We anticipate that our expenses will increase
substantially as we:

●

continue research and development, including preclinical and clinical development of our existing product candidates;

●

potentially seek regulatory approval for our product candidates;

●

seek to discover and develop additional product candidates;

●

establish a commercialization infrastructure and scale up our manufacturing and distribution capabilities to commercialize any of our product candidates for which we may obtain regulatory approval;

●

seek to comply with regulatory standards and laws;

●

maintain, leverage and expand our intellectual property portfolio;

●

hire clinical, manufacturing, scientific and other personnel to support our product candidate’s development and future commercialization efforts;

●

add operational, financial and management information systems and personnel; and

●

incur additional legal, accounting and other expenses in operating as a public company.

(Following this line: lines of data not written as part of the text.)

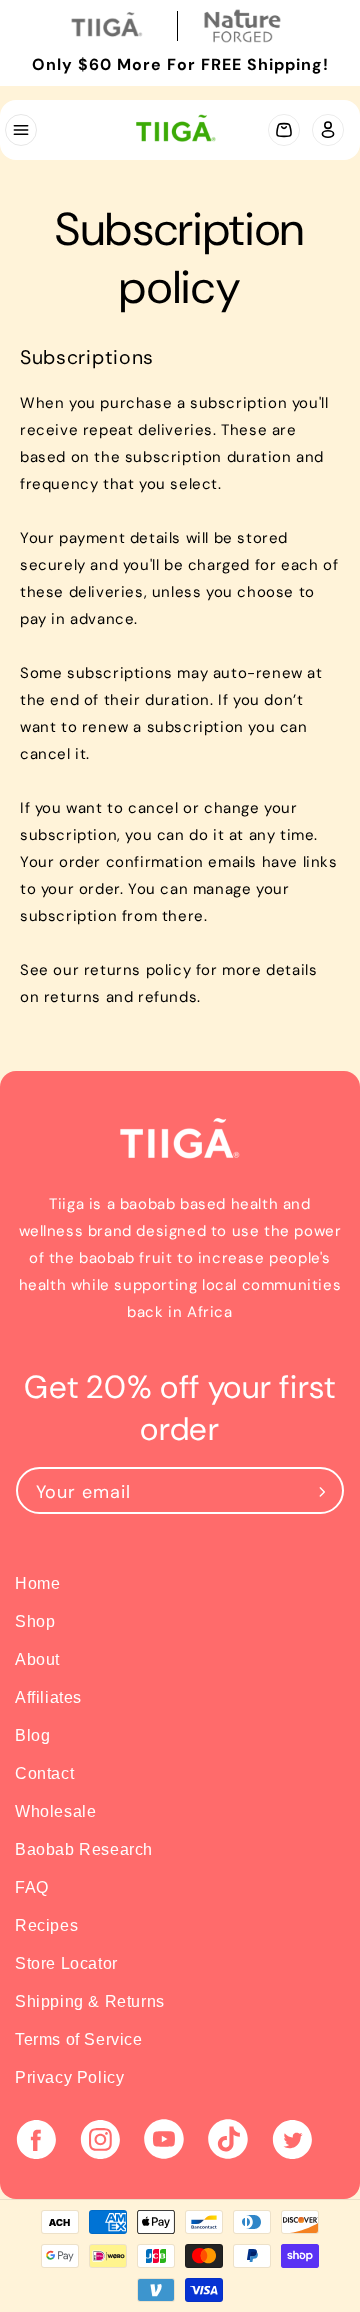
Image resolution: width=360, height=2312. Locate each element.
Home (37, 1583)
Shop (35, 1621)
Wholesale (55, 1811)
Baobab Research (84, 1849)
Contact (44, 1773)
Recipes (46, 1925)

General and Administrative Expenses

General and administrative
expenses consist principally of payroll and personnel expenses, including stock-based compensation; professional fees for legal, consulting,
accounting and tax services; insurance, overhead, including rent and utilities; and other general operating expenses not otherwise classified
as research and development expenses.

61

Other income, net

Other expense consists primarily
of interest income on money market investments. In addition, other income includes interest expense incurred on debt, if any, and other
items such as gain on forgiveness of payables.

Critical Accounting Estimates

This management’s discussion
and analysis of our financial condition and results of operations is based on our financial statements, which we have prepared in accordance
with accounting principles generally accepted in the United States. The preparation of our financial statements requires us to make estimates
and assumptions that affect the reported amounts of assets and liabilities and the disclosure of contingent assets and liabilities at
the date of our financial statements, as well as the reported revenues and expenses during the reported periods. We evaluate these estimates
and judgments on an ongoing basis. We base our estimates on historical experience and on various other factors that we believe are reasonable
under the circumstances, the results of which form the basis for making judgments about the carrying value of assets and liabilities that
are not readily apparent from other sources. Actual results may differ from these estimates under different assumptions or conditions.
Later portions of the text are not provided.